Input data section start

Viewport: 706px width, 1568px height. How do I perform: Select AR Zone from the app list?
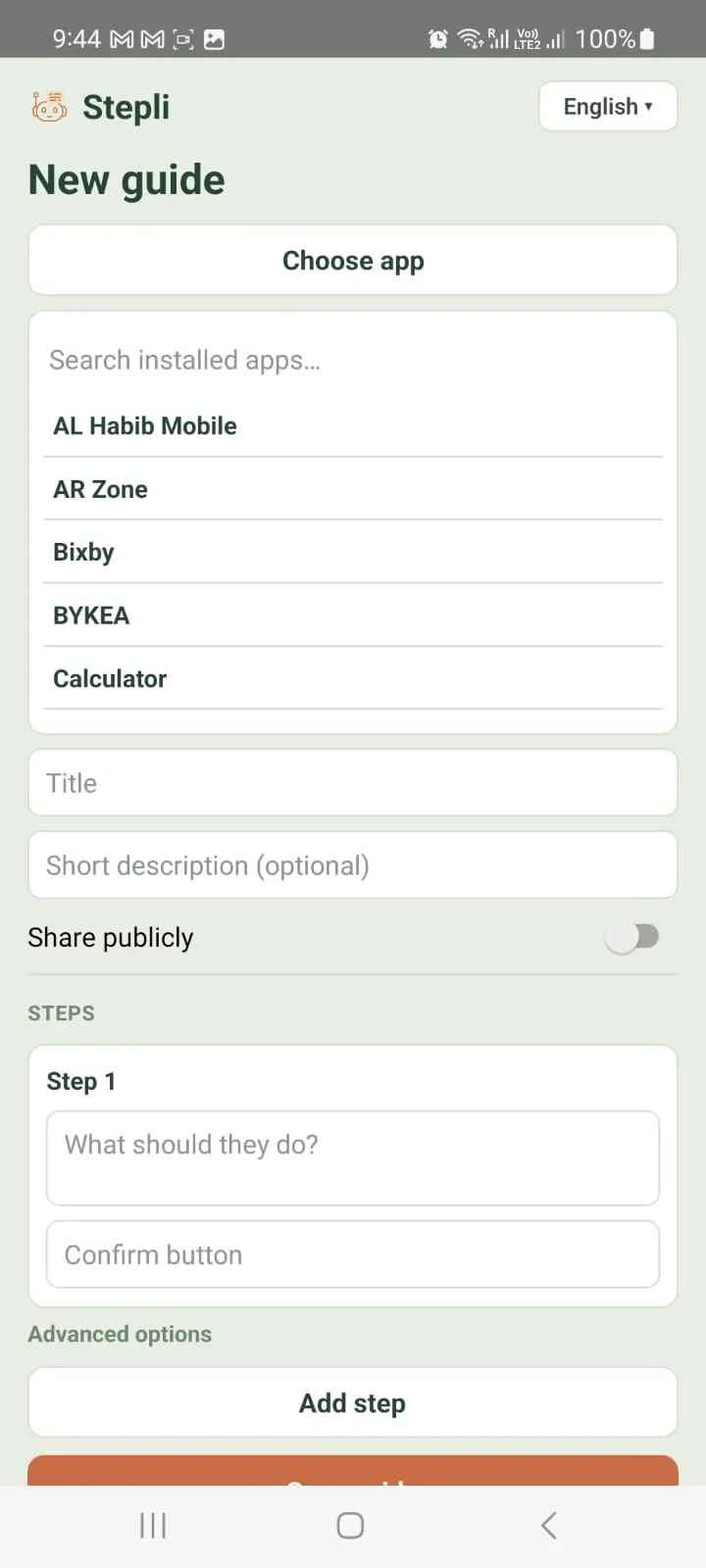(353, 489)
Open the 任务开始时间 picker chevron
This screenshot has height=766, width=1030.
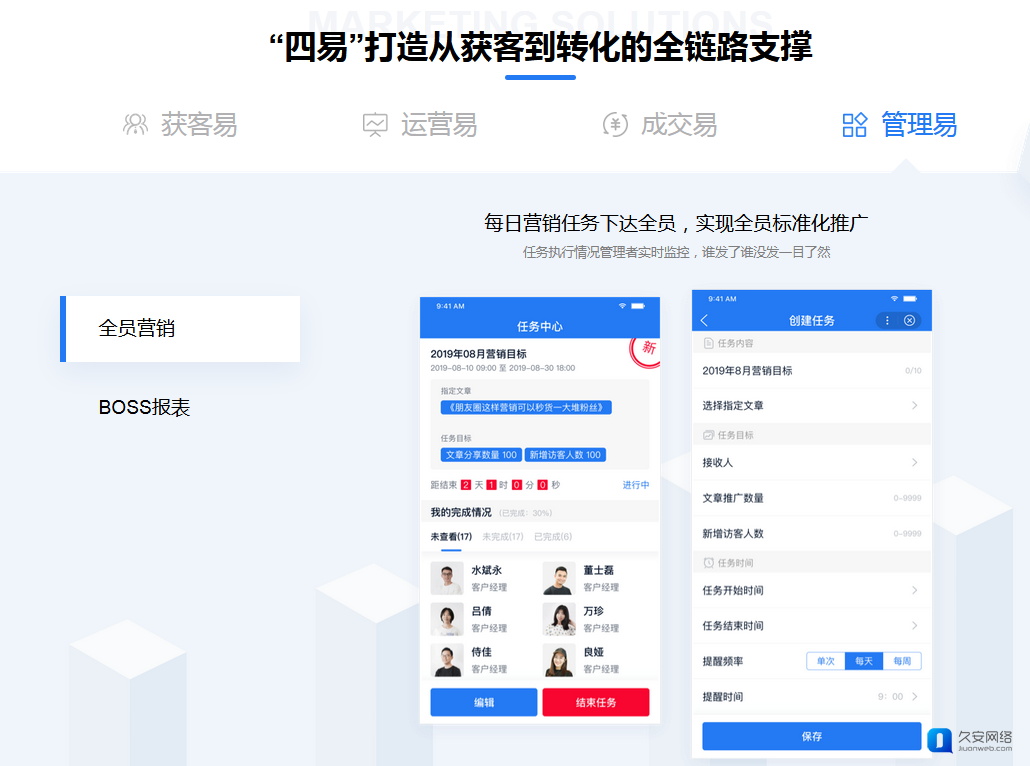point(914,591)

Input data section end

#### Problem description
Exactly the lines from the one with "Open the 任务开始时间 picker chevron" through the end of the records are to be repeated, both ends included, and pictures are to be omitted.

#### Response
Open the 任务开始时间 picker chevron
This screenshot has height=766, width=1030.
point(914,591)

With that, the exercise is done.